A decision‐theoretic approach to choosing sample size in non‐inferiority trials was proposed by Bouman et al and compared with a frequentist approach. ²³ A health economic decision model was constructed to calculate the expected value of sampling information and expected net benefit of sampling for different possible sample sizes, and their methods were applied to design of a trial comparing individualized vs standard duration of elastic compression stocking therapy for prevention of post‐thrombotic syndrome. Bouman et al argue strongly in favor of a decision‐theoretic approach over a frequentist approach on the grounds that uncertainty is fully acknowledged, costs and adverse effects of treatment are taken into account as well as the main therapeutic benefit, and the value of the planned trial to society is considered. A disadvantage of taking a decision‐theoretic approach is that developing an appropriate decision model and collecting information to provide inputs to the model is likely to require a considerable amount of time and resources, and would not usually be feasible in practice unless separate funding is obtained for the design stage of the trial.

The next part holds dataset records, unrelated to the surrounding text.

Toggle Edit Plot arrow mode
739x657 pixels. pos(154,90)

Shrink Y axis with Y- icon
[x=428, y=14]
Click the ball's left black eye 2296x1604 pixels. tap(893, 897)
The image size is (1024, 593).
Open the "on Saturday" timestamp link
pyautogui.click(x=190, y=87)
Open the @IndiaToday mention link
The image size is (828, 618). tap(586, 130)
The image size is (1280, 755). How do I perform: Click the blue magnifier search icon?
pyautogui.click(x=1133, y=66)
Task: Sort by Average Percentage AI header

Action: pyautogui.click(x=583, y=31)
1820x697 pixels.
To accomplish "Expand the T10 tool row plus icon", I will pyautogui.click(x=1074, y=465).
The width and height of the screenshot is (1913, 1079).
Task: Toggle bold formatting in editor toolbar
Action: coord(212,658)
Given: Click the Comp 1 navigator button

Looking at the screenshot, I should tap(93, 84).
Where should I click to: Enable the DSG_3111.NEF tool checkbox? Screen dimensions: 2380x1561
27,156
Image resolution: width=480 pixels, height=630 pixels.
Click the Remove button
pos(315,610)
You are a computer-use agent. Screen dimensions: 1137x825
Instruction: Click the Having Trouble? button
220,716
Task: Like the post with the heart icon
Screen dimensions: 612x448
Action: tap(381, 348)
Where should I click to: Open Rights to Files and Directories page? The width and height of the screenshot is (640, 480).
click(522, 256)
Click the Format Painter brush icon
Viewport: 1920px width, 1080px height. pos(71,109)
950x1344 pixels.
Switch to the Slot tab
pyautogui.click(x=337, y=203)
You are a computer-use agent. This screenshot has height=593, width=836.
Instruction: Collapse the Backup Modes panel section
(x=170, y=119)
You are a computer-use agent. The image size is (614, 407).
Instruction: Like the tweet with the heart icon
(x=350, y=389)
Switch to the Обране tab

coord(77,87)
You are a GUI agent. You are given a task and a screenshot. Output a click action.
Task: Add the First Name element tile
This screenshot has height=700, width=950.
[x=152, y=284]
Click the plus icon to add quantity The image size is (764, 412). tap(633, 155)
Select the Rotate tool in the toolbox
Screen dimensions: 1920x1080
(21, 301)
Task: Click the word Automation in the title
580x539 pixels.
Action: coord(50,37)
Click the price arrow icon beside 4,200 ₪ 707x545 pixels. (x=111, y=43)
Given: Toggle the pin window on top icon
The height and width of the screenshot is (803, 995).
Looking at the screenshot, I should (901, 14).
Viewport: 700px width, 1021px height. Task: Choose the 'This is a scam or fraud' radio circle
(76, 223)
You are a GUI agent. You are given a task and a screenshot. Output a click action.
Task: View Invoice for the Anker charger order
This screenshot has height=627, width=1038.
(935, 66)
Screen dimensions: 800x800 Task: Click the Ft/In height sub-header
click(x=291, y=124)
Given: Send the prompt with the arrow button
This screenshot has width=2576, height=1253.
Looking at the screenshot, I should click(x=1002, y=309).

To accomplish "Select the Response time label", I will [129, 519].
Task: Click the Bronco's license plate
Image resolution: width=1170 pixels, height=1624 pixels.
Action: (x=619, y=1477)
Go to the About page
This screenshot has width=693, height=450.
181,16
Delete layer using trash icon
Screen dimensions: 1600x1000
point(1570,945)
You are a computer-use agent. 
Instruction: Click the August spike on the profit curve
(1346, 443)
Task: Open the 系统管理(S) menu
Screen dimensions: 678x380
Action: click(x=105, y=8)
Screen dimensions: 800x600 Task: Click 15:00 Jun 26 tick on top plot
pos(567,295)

An alternative Bayesian view is that an advance sample size calculation is not necessarily required; in an open trial, recruitment continues until investigators agree that a conclusion can be drawn from the accumulated evidence. ²⁴ , ²⁵ This approach involves performing multiple analyses of the data, which is not problematic in a fully Bayesian framework. ²⁶ This approach has been more commonly used in exploratory and early‐phase trials than in confirmatory trials. ²⁷ However, it was used recently in the high‐profile confirmatory REMAP‐CAP trial evaluating interventions for treating community‐acquired pneumonia, which has been adapted to include evaluation of interventions suitable for treating patients with COVID‐19. ²⁸ Obtaining funding for a trial without a pre‐planned sample size may be difficult, unless the trial is carried out as part of an ongoing program of research. ²⁴

Bayesian methods offer several advantages for analysis of non‐inferiority trials, and we have demonstrated and compared corresponding Bayesian approaches to sample size determination. A Bayesian power approach to sample size determination would be most accessible in practical settings, because it is analogous to the standard frequentist approach and straightforward to implement and communicate. Sample sizes will be larger than under frequentist calculations unless an informative prior is specified for the treatment effect, because the Bayesian approach makes appropriate allowance for uncertainty in the assumed input parameters. Arguably this provides resilience against unanticipated variation in unknown event rates, which can be particularly problematic in non‐inferiority trials where the frequentist paradigm leads to a binary non‐inferiority conclusion on the basis of the limit of the 95% confidence interval. An expected posterior probability approach can lead to smaller sample sizes and is appropriate in settings where the focus is on estimating the posterior probability of non‐inferiority rather than on testing.

Supporting information

Data S1: Supporting Information

Turner RM, Clements MN, Quartagno M, et al. Practical approaches to Bayesian sample size determination in non‐inferiority trials with binary outcomes. Statistics in Medicine. 2023;42(8):1127–1138. doi: 10.1002/sim.9661

DATA AVAILABILITY STATEMENT

Data sharing is not applicable to this article as no data sets were created or analysed in this study.